● Supplied text
===============

A process for producing a carbon fiber having very high Young's modulus includes a post heat treatment for a carbon fiber wound onto a bobbin.

Description

  • The invention relates to carbon fibers and particularly, a process for improving the mechanical properties of a carbon fiber.
  • The invention relates to polyacrylonitrile (PAN)-based carbon fibers and mesophase pitch-based carbon fibers. These carbon fibers have found considerable commercial value because of the mechanical properties they possess. In particular, carbon fibers having high values of Young's Moduli are in'greater demand for specialized products.
  • Generally, a PAN-based carbon fiber is produced by spinning polyacrylonitrile into a fiber, infusibilizing the fiber by raising it to an elevated temperature in air, and thereafter carbonizing the infusibilized fiber at an elevated temperature in an inert atmosphere under tension in a threadline to produce a carbon fiber.
  • Generally, a mesophase pitch-based carbon fiber is produced by spinning a mesophase pitch into a fiber, infusibilizing the fiber by raising it to an elevated temperature in air, and thereafter carbonizing the infusibilized fiber at an elevated temperature in an inert atmosphere.
  • Typically, the temperatures used for carbonizing mesophase pitch based carbon fibers are at least greater than about 1000°C and usually more than 1000°C and usually more than 1500°C. PAN-based fibers are usually carbonized at about 1300°C. A carbon fiber having a very high value of Young's Modulus requires elevated temperatures greater than about 2300°C and preferably greater than about 2700°C.
  • According to the prior art, the carbonizing step for PAN-based fibers and mesophase pitch-based - fibers is carried out in a threadline operation. Typically, a threadline operation is carried out by passing an infusibilized fiber along a linear path through a heated chamber. The heated chamber, commonly referred to as a furnace, must be maintained at a positive pressure in order to exclude air. Typically, the infusibilized fiber moves at the rate of several feet per minute so that the residence time at the elevated temperature is relatively short.
  • Moreover, it has been found that the furnace used for such operations degrades rapidly at elevated temperatures greater than about 2700°C. This substantially increases the cost of manufacturing high modulus carbon fibers.
  • It has now been discovered that a carbon fiber can be substantially improved as to its Young's Modulus by carrying out an additional carbonizing step in accordance with the instant invention.
  • In its broadest embodiment, the invention relates to a process for improving a carbon fiber, comprising the steps of winding the carbon fiber onto a bobbin which is thermally and mechanically stable at temperatures greater than 2000°C and which is chemically compatible with the carbon fiber, and thereafter, subjecting the carbon fiber to a heat treatment at a temperature greater than 2000 C.

===============

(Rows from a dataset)
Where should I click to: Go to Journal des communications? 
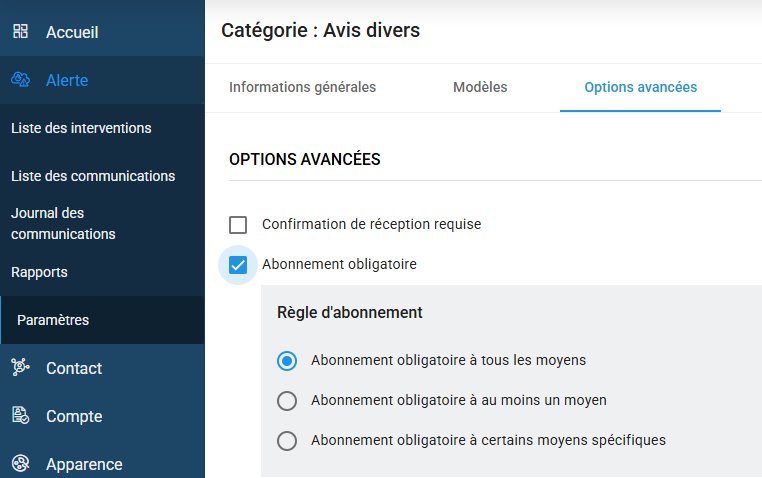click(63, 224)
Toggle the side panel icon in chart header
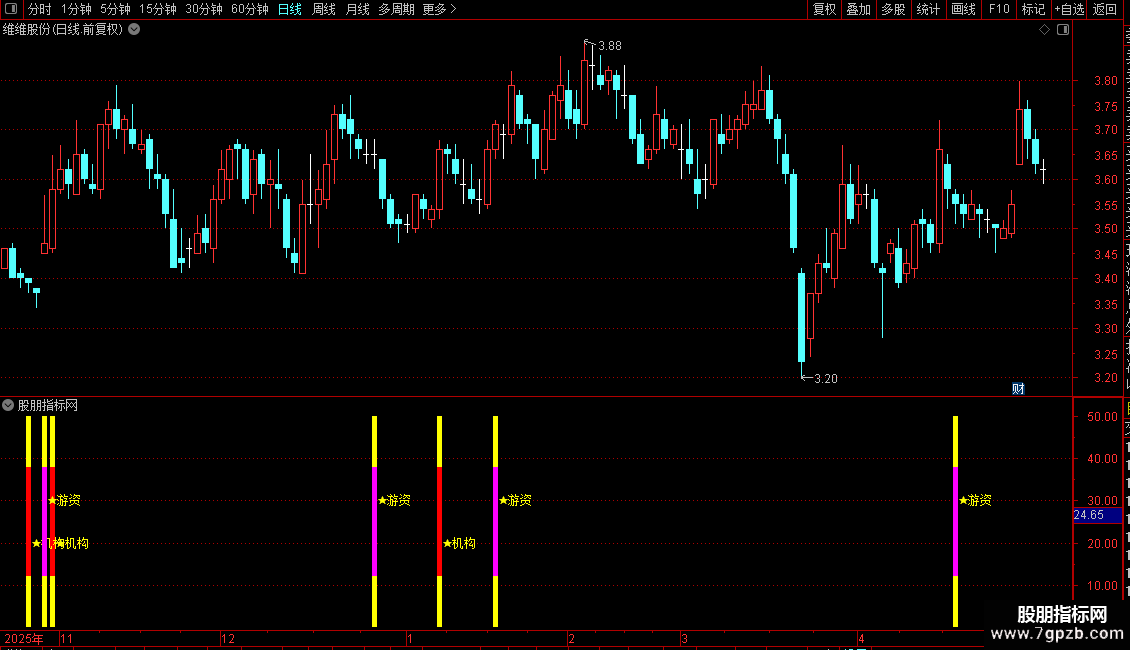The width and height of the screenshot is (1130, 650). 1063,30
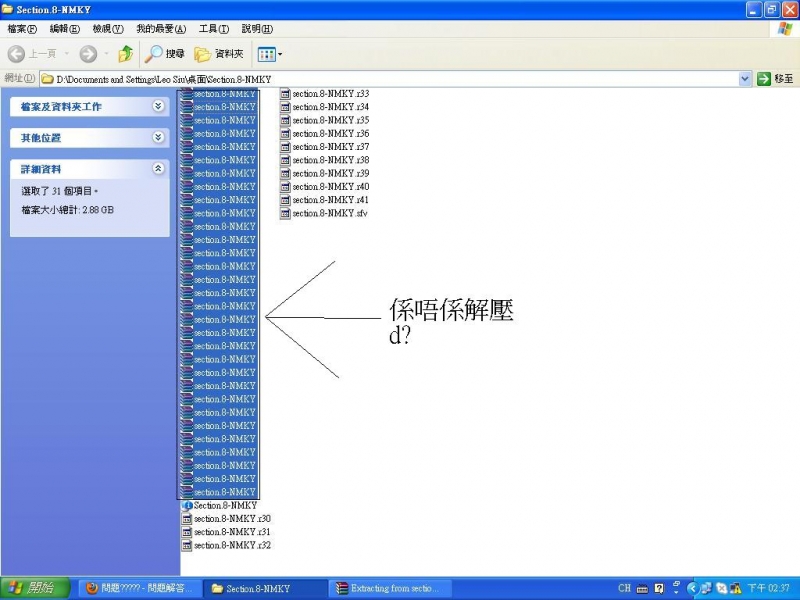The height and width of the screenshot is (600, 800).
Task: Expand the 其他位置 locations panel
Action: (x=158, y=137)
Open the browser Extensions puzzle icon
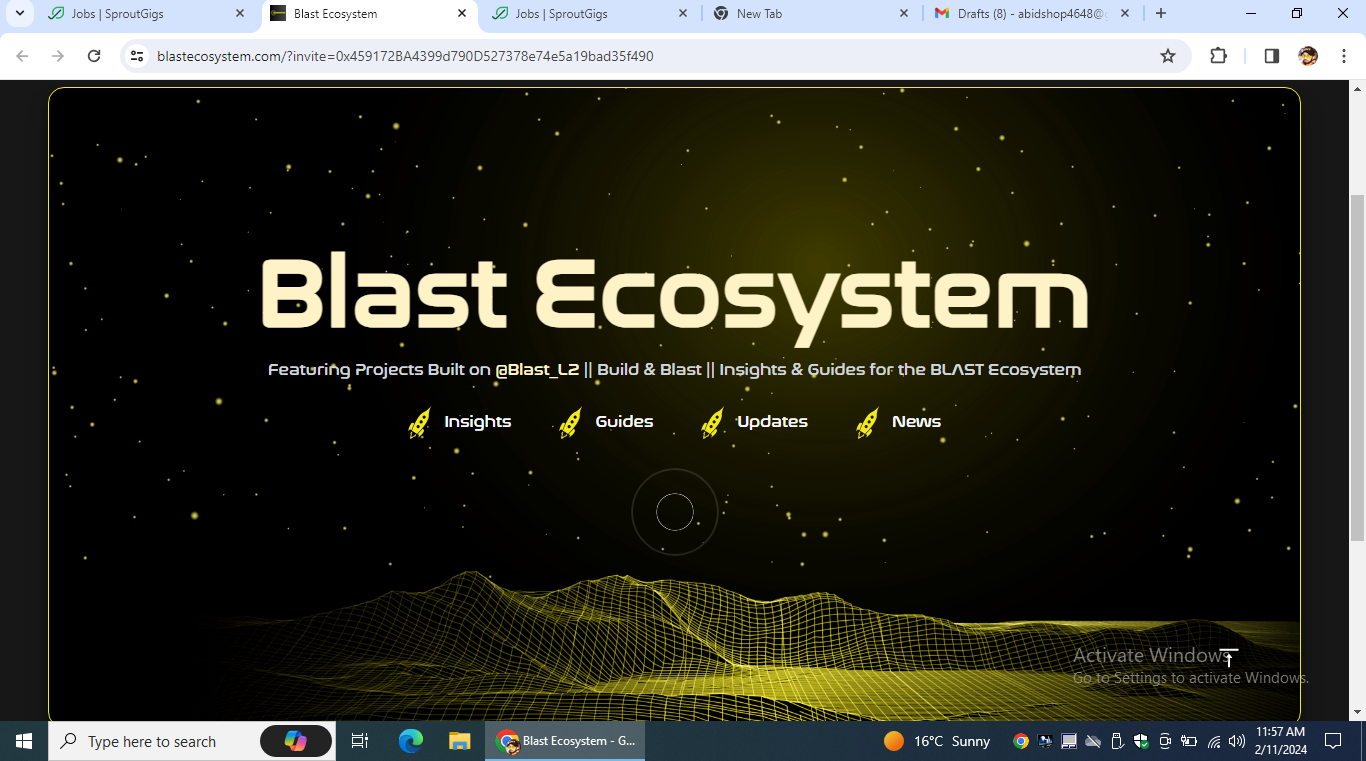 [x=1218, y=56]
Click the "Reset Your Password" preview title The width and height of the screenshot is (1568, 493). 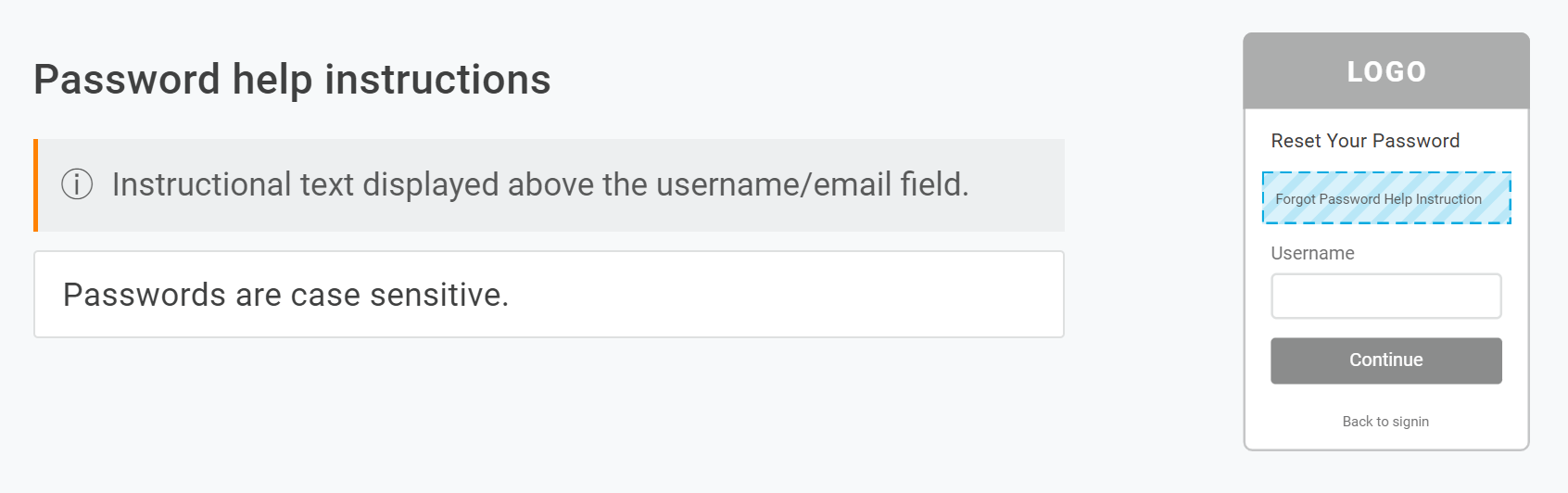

===============

● List of tasks
1. Translate this sentence from the carbon fiber passage into French: "The heated chamber, commonly referred to as a furnace, must be maintained at a positive pressure in order to exclude air."
2. Reproduce verbatim the stretch of the carbon fiber passage from "Description" through "for specialized products.".

● Solution set
1. La chambre chauffée, communément appelée four, doit être maintenue à une pression positive afin d'exclure l'air.

2.
Description

  • The invention relates to carbon fibers and particularly, a process for improving the mechanical properties of a carbon fiber.
  • The invention relates to polyacrylonitrile (PAN)-based carbon fibers and mesophase pitch-based carbon fibers. These carbon fibers have found considerable commercial value because of the mechanical properties they possess. In particular, carbon fibers having high values of Young's Moduli are in'greater demand for specialized products.